#### Supplied material ####

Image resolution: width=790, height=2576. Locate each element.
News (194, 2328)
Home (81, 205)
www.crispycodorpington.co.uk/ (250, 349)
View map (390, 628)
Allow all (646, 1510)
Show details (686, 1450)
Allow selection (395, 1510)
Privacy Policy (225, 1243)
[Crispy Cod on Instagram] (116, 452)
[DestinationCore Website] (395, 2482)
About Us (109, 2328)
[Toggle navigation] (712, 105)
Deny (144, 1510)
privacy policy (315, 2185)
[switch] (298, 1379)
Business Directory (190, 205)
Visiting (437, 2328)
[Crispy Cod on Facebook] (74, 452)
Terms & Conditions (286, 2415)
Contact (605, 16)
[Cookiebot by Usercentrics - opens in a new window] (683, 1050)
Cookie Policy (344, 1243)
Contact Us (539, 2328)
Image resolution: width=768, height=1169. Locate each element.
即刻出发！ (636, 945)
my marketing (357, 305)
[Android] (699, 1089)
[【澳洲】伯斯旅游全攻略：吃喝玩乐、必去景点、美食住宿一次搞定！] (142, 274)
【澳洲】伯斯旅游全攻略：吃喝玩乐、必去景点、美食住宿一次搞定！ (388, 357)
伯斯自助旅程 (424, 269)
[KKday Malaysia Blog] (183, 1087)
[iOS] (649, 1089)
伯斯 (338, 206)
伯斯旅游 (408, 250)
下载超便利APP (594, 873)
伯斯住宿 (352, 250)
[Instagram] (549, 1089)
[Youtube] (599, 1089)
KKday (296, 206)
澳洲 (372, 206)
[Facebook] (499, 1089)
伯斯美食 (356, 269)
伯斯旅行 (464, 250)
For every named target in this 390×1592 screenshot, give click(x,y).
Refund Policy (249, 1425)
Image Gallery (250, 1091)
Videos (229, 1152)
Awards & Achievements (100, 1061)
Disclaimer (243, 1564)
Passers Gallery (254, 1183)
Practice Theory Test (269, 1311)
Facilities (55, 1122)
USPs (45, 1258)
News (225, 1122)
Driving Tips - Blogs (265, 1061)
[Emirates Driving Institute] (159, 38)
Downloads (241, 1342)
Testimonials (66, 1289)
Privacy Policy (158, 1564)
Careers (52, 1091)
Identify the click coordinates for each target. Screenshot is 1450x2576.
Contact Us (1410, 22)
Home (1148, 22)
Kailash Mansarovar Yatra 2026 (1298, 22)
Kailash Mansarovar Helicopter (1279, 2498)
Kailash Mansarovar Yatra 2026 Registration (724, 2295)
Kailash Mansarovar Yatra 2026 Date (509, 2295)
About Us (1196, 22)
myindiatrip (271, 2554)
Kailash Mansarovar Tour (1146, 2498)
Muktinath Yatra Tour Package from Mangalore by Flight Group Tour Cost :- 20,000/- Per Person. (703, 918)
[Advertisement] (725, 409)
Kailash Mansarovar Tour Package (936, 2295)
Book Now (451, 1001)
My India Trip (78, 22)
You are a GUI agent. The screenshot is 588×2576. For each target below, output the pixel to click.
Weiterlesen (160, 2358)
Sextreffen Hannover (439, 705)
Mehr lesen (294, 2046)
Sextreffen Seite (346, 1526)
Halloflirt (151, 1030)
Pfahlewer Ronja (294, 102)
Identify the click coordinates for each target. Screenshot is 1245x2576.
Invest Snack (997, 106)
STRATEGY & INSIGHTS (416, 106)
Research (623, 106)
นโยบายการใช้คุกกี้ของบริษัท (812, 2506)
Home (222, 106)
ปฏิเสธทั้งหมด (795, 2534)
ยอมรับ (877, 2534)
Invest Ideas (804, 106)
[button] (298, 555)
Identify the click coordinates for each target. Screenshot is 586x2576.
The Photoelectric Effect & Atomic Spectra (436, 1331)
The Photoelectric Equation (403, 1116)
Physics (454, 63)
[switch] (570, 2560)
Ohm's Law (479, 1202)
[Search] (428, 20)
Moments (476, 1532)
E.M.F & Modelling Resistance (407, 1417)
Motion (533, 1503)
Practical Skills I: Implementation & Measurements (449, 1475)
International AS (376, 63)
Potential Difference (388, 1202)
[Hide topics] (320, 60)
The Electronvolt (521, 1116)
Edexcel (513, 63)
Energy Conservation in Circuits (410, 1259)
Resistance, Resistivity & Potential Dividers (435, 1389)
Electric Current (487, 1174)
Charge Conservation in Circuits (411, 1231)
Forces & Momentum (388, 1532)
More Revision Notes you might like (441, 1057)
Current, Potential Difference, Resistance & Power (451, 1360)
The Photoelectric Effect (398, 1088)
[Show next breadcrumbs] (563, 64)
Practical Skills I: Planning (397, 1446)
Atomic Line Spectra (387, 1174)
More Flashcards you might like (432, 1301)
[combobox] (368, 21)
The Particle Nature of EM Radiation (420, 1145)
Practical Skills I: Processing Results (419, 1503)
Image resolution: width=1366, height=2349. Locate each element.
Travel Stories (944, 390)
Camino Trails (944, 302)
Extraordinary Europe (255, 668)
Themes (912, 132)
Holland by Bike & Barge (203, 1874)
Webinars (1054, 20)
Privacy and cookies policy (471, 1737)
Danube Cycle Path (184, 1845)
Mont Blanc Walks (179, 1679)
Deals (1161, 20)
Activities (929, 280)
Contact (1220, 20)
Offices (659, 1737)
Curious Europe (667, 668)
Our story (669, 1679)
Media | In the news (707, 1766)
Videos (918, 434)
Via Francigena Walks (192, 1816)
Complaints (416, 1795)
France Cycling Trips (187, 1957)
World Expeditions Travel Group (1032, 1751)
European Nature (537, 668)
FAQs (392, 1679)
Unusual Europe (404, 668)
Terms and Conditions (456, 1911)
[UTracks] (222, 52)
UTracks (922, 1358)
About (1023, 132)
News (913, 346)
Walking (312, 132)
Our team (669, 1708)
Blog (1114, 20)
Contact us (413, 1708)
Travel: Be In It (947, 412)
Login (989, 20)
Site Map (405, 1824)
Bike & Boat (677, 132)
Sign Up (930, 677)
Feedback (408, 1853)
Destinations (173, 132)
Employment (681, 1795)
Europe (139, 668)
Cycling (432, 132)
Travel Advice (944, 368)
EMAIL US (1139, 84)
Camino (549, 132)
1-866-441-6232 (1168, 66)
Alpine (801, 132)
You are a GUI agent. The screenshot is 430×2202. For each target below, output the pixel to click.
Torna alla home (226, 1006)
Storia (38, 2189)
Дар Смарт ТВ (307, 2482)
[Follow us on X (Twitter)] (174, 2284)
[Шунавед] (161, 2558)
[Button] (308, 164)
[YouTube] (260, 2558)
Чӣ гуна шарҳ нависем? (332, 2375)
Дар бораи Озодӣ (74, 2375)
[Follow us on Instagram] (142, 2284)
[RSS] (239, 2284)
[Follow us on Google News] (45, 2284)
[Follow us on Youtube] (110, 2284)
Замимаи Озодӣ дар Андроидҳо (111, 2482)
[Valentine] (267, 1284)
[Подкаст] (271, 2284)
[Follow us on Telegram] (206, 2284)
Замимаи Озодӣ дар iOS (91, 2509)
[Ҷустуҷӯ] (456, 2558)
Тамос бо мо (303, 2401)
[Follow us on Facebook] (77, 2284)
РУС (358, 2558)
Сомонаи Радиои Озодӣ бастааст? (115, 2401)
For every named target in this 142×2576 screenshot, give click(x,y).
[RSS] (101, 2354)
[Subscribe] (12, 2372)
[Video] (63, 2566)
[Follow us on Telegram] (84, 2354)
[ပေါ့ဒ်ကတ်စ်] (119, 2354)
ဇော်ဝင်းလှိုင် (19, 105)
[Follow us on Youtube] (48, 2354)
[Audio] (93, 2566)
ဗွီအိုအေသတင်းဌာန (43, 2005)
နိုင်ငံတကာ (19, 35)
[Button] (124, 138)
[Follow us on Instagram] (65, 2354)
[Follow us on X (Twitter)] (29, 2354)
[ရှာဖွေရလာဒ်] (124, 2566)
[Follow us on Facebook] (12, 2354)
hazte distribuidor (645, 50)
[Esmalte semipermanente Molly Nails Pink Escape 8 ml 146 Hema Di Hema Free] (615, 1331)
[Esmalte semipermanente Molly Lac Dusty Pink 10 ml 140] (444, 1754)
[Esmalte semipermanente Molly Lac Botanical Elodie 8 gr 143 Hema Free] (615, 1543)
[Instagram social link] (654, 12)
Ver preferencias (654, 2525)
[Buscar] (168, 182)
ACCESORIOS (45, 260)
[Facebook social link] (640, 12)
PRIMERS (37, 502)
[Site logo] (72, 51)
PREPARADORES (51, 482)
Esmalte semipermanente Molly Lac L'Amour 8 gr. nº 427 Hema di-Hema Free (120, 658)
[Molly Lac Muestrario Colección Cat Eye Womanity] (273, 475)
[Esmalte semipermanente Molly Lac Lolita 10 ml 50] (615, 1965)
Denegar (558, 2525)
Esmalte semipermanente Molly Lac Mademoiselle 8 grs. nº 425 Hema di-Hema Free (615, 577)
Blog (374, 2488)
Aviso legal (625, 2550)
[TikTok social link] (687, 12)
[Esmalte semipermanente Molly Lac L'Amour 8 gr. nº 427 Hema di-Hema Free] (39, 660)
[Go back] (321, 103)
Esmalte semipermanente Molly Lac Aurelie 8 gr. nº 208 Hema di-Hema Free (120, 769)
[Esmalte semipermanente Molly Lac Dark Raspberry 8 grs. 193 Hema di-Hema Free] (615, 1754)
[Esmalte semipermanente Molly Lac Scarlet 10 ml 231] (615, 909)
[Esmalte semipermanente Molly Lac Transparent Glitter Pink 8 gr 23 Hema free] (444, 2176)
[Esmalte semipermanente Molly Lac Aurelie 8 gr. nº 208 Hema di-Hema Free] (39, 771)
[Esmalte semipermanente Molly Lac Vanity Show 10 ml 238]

####

Starting at the line that has "FAQs (392, 1679)" and ending at the line that has "hazte distribuidor (645, 50)", please write out the lines above exactly, leaving out all others.

FAQs (392, 1679)
Unusual Europe (404, 668)
Terms and Conditions (456, 1911)
[UTracks] (222, 52)
UTracks (922, 1358)
About (1023, 132)
News (913, 346)
Walking (312, 132)
Our team (669, 1708)
Blog (1114, 20)
Contact us (413, 1708)
Travel: Be In It (947, 412)
Login (989, 20)
Site Map (405, 1824)
Bike & Boat (677, 132)
Sign Up (930, 677)
Feedback (408, 1853)
Destinations (173, 132)
Employment (681, 1795)
Europe (139, 668)
Cycling (432, 132)
Travel Advice (944, 368)
EMAIL US (1139, 84)
Camino (549, 132)
1-866-441-6232 (1168, 66)
Alpine (801, 132)
You are a GUI agent. The screenshot is 430×2202. For each target below, output the pixel to click.
Torna alla home (226, 1006)
Storia (38, 2189)
Дар Смарт ТВ (307, 2482)
[Follow us on X (Twitter)] (174, 2284)
[Шунавед] (161, 2558)
[Button] (308, 164)
[YouTube] (260, 2558)
Чӣ гуна шарҳ нависем? (332, 2375)
Дар бораи Озодӣ (74, 2375)
[Follow us on Instagram] (142, 2284)
[RSS] (239, 2284)
[Follow us on Google News] (45, 2284)
[Follow us on Youtube] (110, 2284)
Замимаи Озодӣ дар Андроидҳо (111, 2482)
[Valentine] (267, 1284)
[Подкаст] (271, 2284)
[Follow us on Telegram] (206, 2284)
Замимаи Озодӣ дар iOS (91, 2509)
[Ҷустуҷӯ] (456, 2558)
Тамос бо мо (303, 2401)
[Follow us on Facebook] (77, 2284)
РУС (358, 2558)
Сомонаи Радиои Озодӣ бастааст? (115, 2401)
For every named target in this 142×2576 screenshot, give click(x,y).
[RSS] (101, 2354)
[Subscribe] (12, 2372)
[Video] (63, 2566)
[Follow us on Telegram] (84, 2354)
[ပေါ့ဒ်ကတ်စ်] (119, 2354)
ဇော်ဝင်းလှိုင် (19, 105)
[Follow us on Youtube] (48, 2354)
[Audio] (93, 2566)
ဗွီအိုအေသတင်းဌာန (43, 2005)
နိုင်ငံတကာ (19, 35)
[Button] (124, 138)
[Follow us on Instagram] (65, 2354)
[Follow us on X (Twitter)] (29, 2354)
[ရှာဖွေရလာဒ်] (124, 2566)
[Follow us on Facebook] (12, 2354)
hazte distribuidor (645, 50)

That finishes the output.